===== Entries supplied =====

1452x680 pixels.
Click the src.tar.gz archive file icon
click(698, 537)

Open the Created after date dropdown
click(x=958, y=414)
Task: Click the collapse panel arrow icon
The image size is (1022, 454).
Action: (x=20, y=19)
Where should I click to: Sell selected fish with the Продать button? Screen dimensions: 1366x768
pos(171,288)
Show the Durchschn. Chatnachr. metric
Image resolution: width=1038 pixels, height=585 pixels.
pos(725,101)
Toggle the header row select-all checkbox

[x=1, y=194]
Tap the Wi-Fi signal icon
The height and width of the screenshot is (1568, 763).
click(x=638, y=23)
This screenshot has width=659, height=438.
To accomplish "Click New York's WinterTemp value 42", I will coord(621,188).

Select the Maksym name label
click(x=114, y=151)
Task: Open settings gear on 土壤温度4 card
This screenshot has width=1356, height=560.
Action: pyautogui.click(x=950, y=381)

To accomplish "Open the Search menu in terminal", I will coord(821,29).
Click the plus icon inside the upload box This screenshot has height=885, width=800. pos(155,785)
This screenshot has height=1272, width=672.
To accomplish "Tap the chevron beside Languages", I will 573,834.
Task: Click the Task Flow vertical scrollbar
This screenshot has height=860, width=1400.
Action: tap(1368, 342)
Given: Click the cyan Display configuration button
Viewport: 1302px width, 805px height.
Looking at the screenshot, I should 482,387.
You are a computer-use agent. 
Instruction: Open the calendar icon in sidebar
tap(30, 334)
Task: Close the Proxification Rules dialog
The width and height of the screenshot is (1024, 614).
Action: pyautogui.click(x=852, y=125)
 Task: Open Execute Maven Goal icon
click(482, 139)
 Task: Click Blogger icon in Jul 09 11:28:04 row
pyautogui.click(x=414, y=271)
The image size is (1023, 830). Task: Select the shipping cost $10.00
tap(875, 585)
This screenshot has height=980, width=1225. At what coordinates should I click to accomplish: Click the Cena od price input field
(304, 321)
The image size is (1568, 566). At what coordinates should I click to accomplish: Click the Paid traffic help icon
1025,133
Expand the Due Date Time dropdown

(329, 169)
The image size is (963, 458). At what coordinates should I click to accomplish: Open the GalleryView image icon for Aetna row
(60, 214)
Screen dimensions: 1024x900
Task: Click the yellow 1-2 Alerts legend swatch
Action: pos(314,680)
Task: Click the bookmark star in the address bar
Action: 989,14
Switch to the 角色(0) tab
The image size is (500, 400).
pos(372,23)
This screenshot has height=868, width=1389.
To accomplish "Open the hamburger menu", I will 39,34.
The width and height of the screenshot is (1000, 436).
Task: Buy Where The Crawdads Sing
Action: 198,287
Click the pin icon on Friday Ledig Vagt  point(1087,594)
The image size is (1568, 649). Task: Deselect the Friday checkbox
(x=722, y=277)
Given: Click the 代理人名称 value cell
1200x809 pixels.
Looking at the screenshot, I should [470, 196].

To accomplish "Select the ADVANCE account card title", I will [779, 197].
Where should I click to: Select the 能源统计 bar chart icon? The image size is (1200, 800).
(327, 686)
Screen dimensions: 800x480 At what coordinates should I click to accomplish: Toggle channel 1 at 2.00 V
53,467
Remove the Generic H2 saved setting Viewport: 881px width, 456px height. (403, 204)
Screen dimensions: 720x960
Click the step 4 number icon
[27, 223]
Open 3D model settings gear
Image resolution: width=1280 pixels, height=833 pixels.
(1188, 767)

=====

» Exercise aim
Search the entries for the string "settings" and return each line where it turns up.

» Task answer
Task: Open settings gear on 土壤温度4 card
Open 3D model settings gear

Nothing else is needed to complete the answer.